Ledapy is a minimal port of Ledalab (www.ledalab.de) for Python. It runs in the command line and does not provide a GUI. However, it is suitable for integration with other packages, including MIDAS.
Ledapy requires Python 3 and the following packages
- numpy
- scipy
- sympy
Optionally, if one wants to plot
- matplotlib
Ledapy is available on PyPi. To install, run pip3 install ledapy
.
There are some .mat
files in this repository, provided so that Ledapy's results can be compared to Ledalab's (which can be run separately in Matlab).

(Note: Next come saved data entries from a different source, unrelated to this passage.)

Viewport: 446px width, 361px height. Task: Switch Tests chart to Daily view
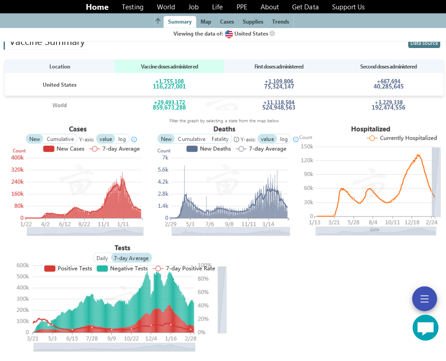(x=102, y=258)
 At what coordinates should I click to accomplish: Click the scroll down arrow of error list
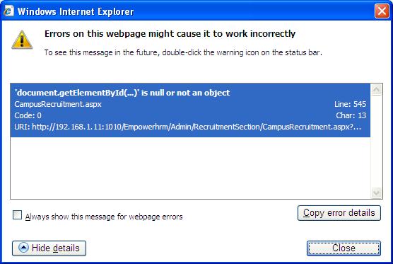point(377,193)
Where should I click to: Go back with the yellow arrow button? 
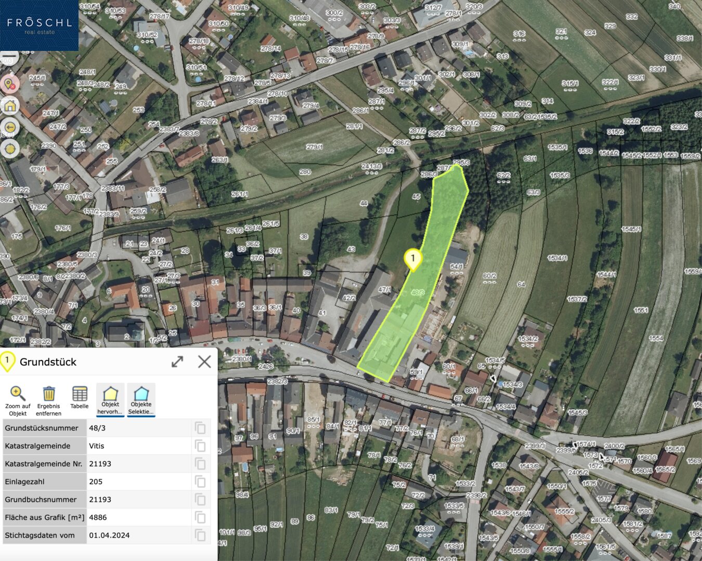coord(10,127)
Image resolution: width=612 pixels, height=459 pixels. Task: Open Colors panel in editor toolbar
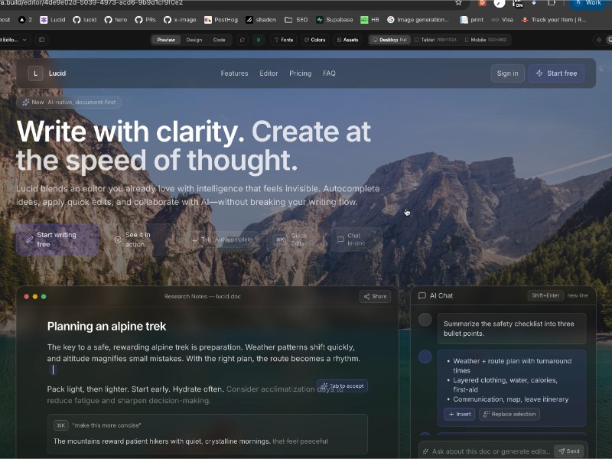click(314, 40)
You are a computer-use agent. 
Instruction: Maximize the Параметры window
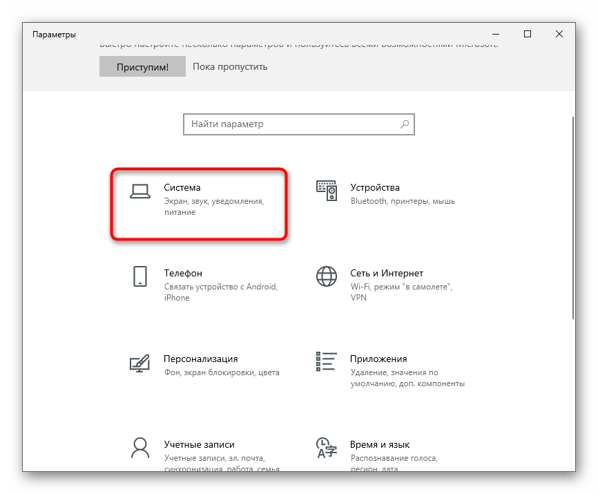pos(528,34)
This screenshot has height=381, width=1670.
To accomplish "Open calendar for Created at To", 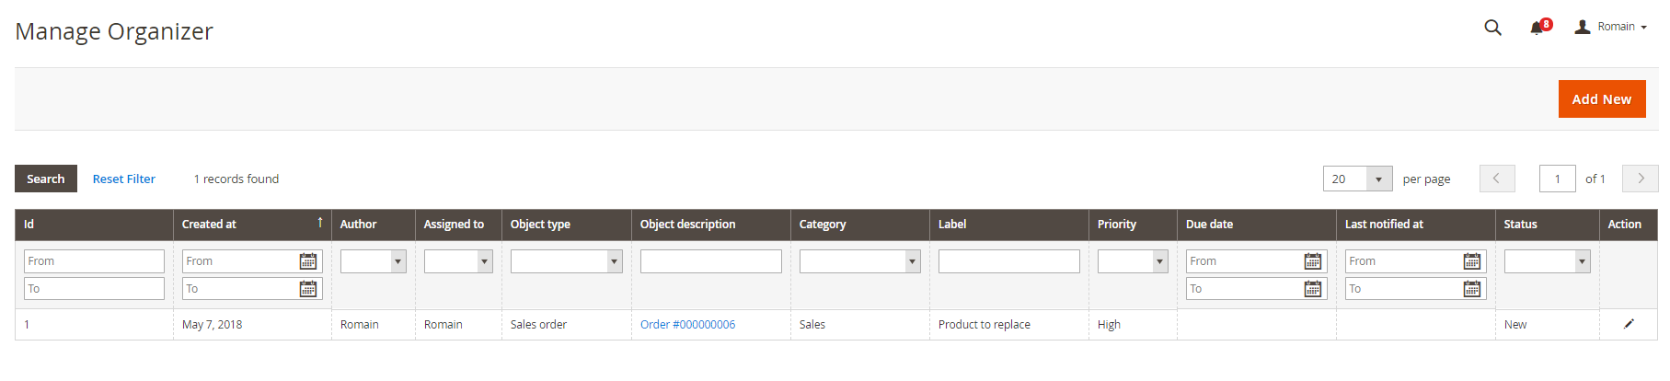I will (308, 289).
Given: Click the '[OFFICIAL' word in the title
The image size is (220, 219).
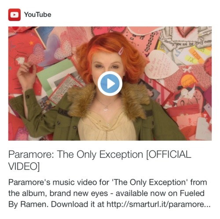Looking at the screenshot, I should [169, 154].
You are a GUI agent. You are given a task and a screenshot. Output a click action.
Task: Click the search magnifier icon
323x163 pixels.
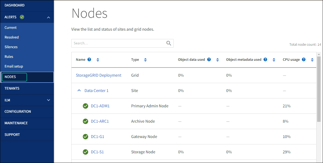(x=169, y=43)
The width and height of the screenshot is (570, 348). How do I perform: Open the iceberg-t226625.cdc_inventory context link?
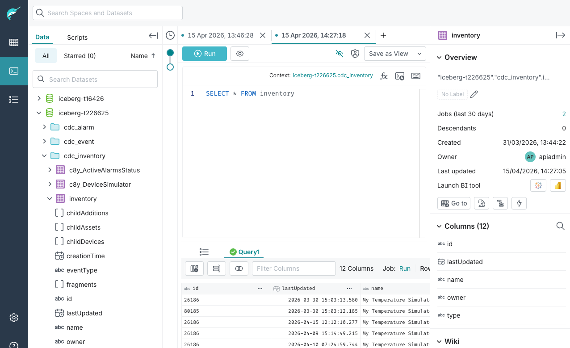(333, 75)
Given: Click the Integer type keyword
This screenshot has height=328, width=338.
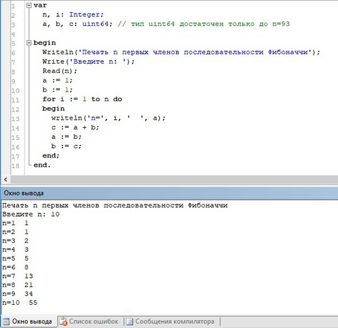Looking at the screenshot, I should coord(85,14).
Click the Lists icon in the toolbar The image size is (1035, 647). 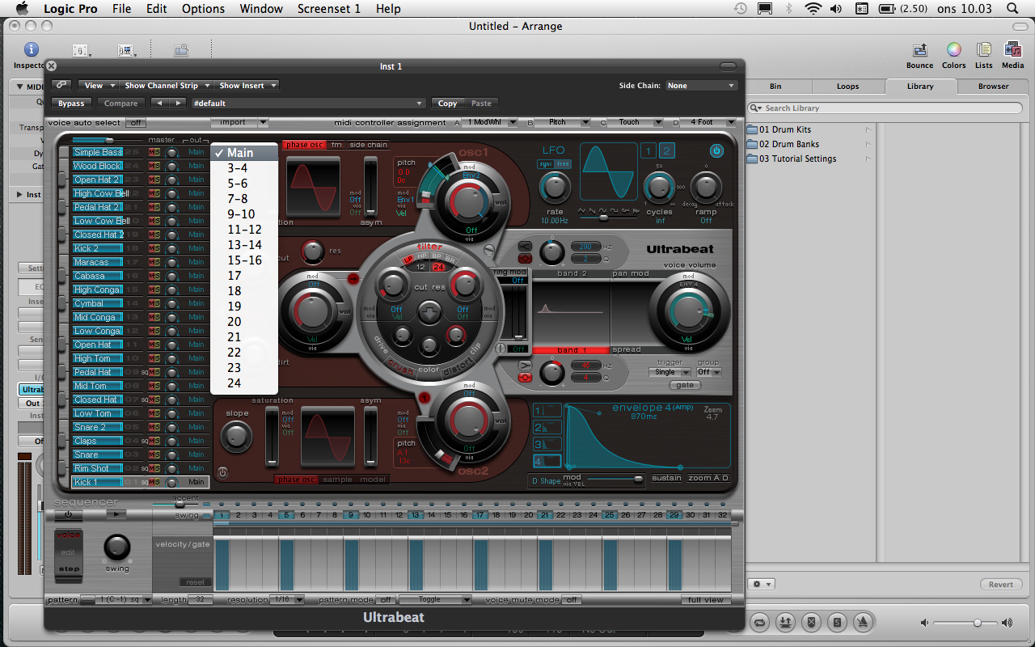[983, 51]
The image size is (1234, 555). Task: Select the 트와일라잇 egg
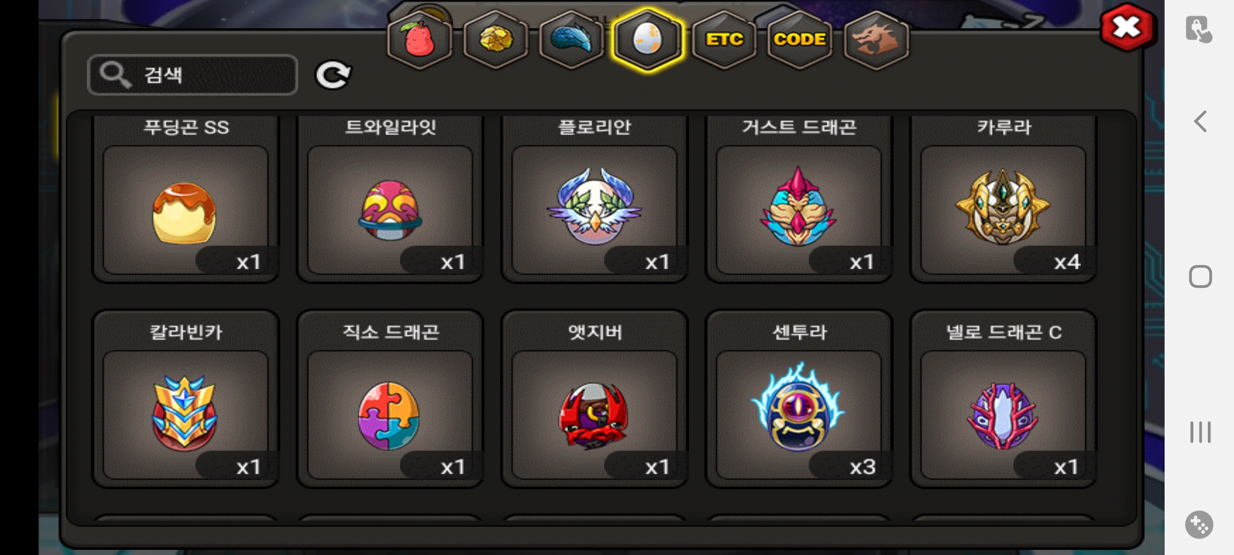click(390, 199)
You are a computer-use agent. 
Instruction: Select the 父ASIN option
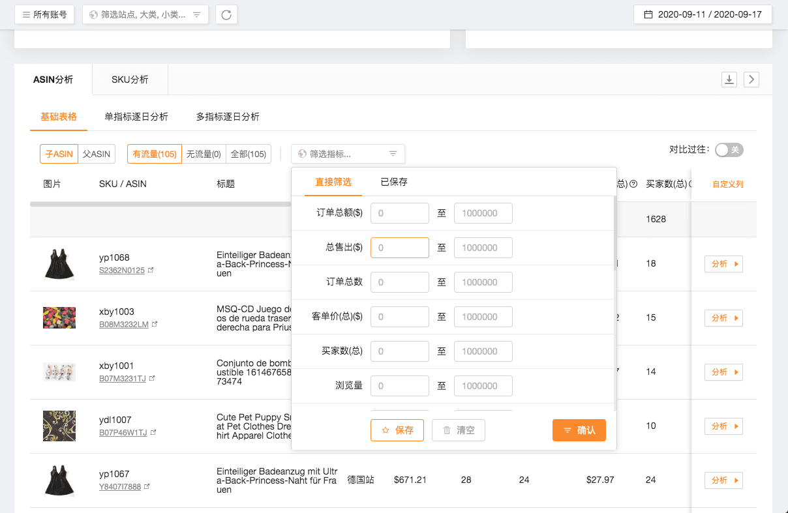pyautogui.click(x=96, y=154)
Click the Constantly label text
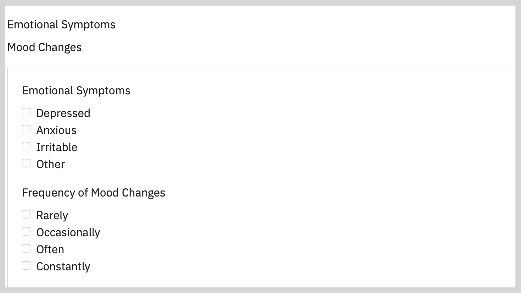Image resolution: width=521 pixels, height=293 pixels. 63,266
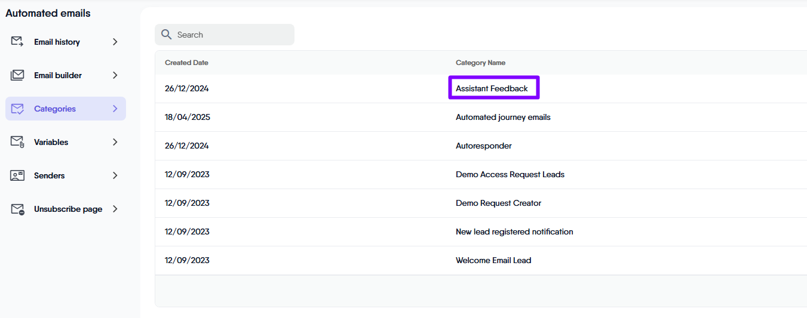Viewport: 807px width, 318px height.
Task: Open the Automated journey emails category
Action: coord(503,117)
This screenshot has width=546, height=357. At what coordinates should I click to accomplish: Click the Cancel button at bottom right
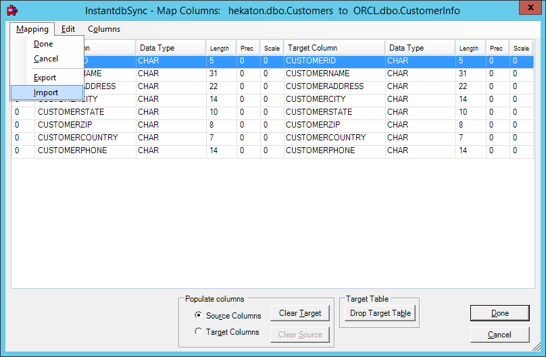[500, 335]
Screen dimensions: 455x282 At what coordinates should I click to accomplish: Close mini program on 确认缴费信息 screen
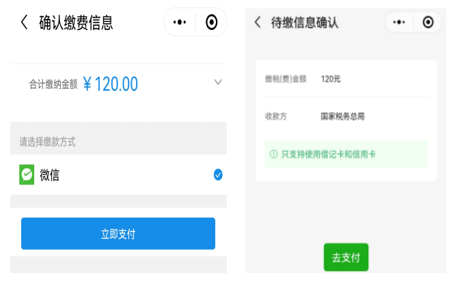[x=212, y=22]
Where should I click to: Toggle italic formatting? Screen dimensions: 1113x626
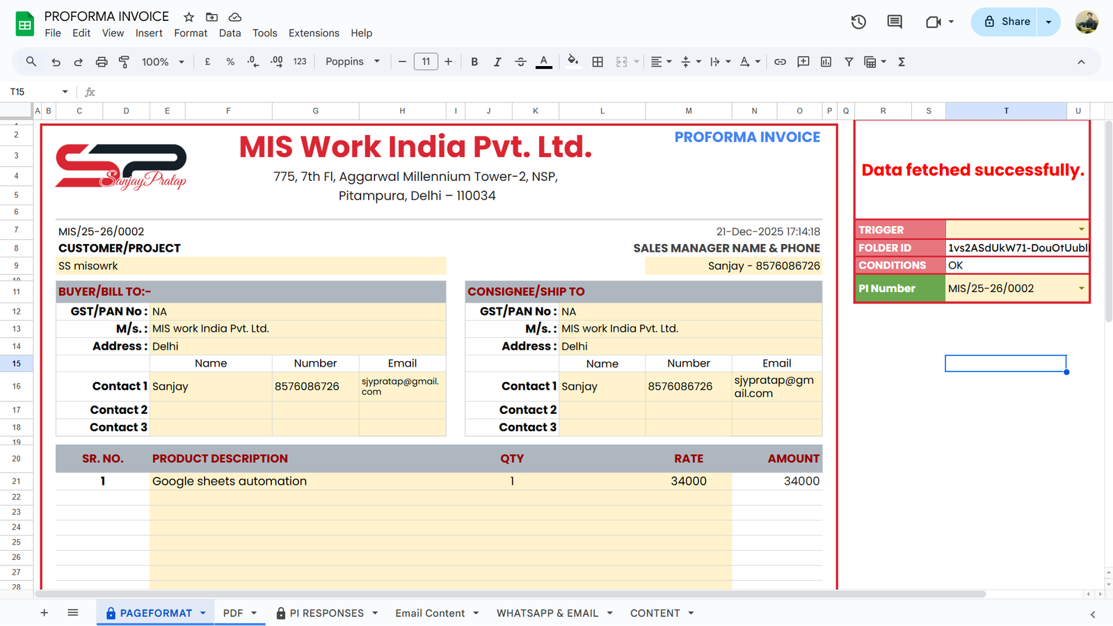pos(497,62)
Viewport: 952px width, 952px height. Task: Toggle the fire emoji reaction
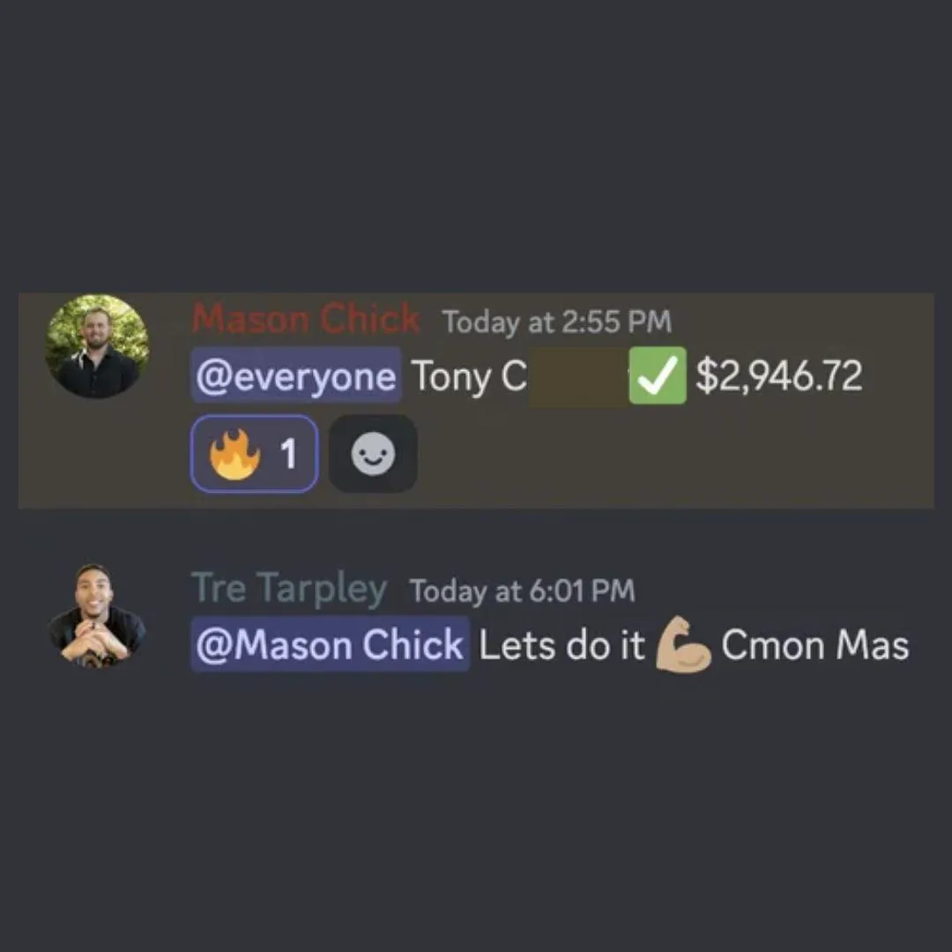[x=255, y=454]
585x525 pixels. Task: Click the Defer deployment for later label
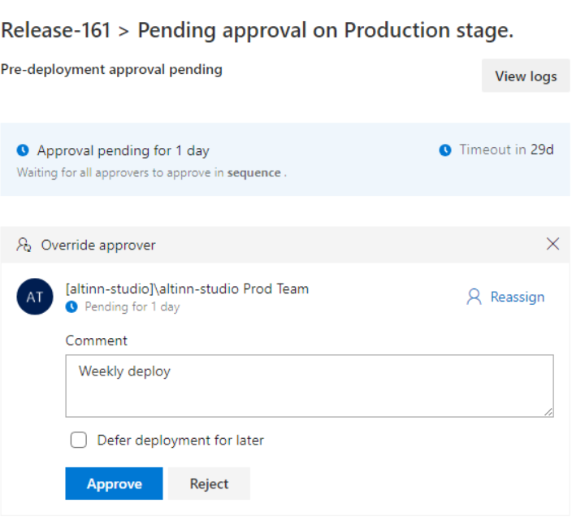pos(180,440)
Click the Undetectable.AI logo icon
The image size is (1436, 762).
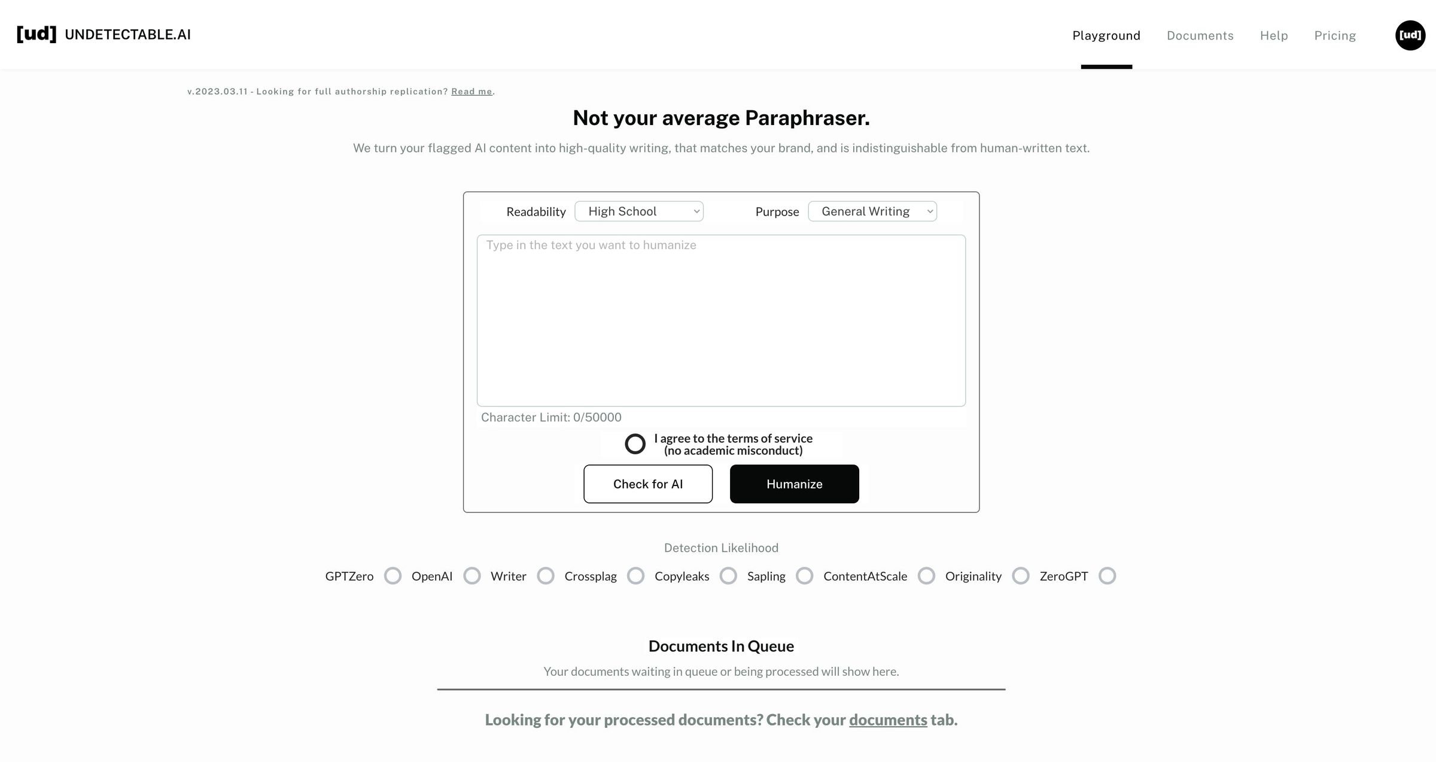pyautogui.click(x=36, y=34)
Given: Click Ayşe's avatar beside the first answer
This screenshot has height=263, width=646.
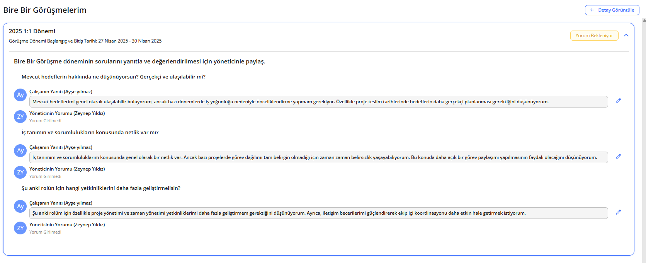Looking at the screenshot, I should click(x=20, y=95).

A test run can be initated as follows
git clone https://github.com/HIIT/Ledapy.git
cd Ledapy
python3
import ledapy
import scipy.io as sio
from numpy import array as npa
filename = 'EDA1_long_100Hz.mat'
sampling_rate = 100
matdata = sio.loadmat(filename)
rawdata = npa(matdata['data']['conductance'][0][0][0], dtype='float64')
phasicdata = ledapy.runner.getResult(rawdata, 'phasicdata', sampling_rate, downsample=4, optimisation=2)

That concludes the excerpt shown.